This is an archived article that was published on sltrib.com in 2017, and information in the article may be outdated. It is provided only for personal research purposes and may not be reprinted.

Treasuries fell Tuesday as corporate bond issuance resumed after a three-day hiatus, with seven domestic names slating offerings, six of which included a 10-year or a 30-year tranche, or both.

Yields were higher by three to four basis points points at 3 p.m. in New York after erasing declines of about 2 basis points. Session highs were reached after Fed Vice Chair Stanley Fischer said on CNBC he agreed with the median estimate of two more interest-rate increases this year.

Treasuries had risen in early trading amid gains for many European bond markets and uncertain prospects for congressional action on federal spending.
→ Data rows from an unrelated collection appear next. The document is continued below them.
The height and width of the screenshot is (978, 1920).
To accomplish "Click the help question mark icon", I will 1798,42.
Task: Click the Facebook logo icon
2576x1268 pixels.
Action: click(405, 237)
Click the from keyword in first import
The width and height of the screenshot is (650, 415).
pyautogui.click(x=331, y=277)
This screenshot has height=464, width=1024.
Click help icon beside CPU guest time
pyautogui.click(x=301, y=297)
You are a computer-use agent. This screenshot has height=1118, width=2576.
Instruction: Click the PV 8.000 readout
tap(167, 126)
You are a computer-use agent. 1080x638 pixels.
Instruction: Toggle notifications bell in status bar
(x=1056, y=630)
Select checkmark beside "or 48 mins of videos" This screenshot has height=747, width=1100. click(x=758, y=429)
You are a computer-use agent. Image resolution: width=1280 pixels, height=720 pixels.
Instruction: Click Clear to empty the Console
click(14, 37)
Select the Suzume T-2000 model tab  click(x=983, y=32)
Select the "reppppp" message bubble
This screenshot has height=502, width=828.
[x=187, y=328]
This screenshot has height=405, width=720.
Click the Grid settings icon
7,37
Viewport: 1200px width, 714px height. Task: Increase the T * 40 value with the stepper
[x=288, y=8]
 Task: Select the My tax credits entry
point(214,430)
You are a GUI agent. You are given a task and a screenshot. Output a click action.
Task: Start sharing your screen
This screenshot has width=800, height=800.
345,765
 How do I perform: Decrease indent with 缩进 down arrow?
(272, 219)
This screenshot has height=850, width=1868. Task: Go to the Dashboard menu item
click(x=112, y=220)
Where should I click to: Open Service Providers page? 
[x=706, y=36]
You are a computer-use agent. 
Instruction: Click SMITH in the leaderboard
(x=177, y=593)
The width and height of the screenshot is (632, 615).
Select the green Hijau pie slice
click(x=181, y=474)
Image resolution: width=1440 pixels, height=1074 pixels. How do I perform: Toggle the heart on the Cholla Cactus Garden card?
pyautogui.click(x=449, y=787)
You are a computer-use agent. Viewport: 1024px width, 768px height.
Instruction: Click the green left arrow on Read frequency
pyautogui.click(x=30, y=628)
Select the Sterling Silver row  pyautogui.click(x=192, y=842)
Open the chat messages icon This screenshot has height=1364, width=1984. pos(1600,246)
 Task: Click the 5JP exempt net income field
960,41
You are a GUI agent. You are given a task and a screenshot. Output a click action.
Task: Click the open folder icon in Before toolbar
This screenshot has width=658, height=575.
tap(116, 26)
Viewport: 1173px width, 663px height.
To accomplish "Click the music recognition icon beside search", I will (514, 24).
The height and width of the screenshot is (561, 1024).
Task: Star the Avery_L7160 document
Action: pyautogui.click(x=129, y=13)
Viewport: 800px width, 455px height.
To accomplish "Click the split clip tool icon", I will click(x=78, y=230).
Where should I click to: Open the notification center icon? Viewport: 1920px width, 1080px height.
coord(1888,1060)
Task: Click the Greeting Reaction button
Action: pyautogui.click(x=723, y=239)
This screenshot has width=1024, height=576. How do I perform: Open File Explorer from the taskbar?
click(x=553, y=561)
• Flows as yields reached session highs included a block trade in bond futures; separately, as Fischer was speaking 10Y futures volumes were heaviest of the day and sales of 10Y May 125.5 calls brought daily total to 17k

• IG credit issuance totaled $11.4 billion; there was no domestic IG credit issuance Monday, and last week's $24b haul was second lowest this year, which helped keep a lid on UST yields

• $34b billion 5Y auction was awarded at 1.950 percent vs 1.945 percent WI yield at bidding deadline, sixth of past seven 5Y auctions to tail, according to Stone & McCarthy

• Auction had support from futures positioning data suggesting speculators are in process of covering extended FV shorts; also, 5Y lagged in rally over past two weeks, causing 5s30s curve to pare around half of sharp steepening move spurred by March 15 FOMC meeting

• Monday's 2Y auction stopped 0.1bp higher than WI yield at bidding deadline; auction cycle concludes with $28b 7Y Wednesday

• Trump administration's failure to win House approval for health-care reform raises questions about whether agreement can easily be reached on a spending measure to keep federal government operating after current funding runs out on April 28; a shutdown "would certainly be a bullish event for the Treasury market and risk-off more broadly," BMO strategists said in note

• Earlier gains were pared further after Richmond Fed Manufacturing Index and Consumer Confidence Index, both for March, rose unexpectedly.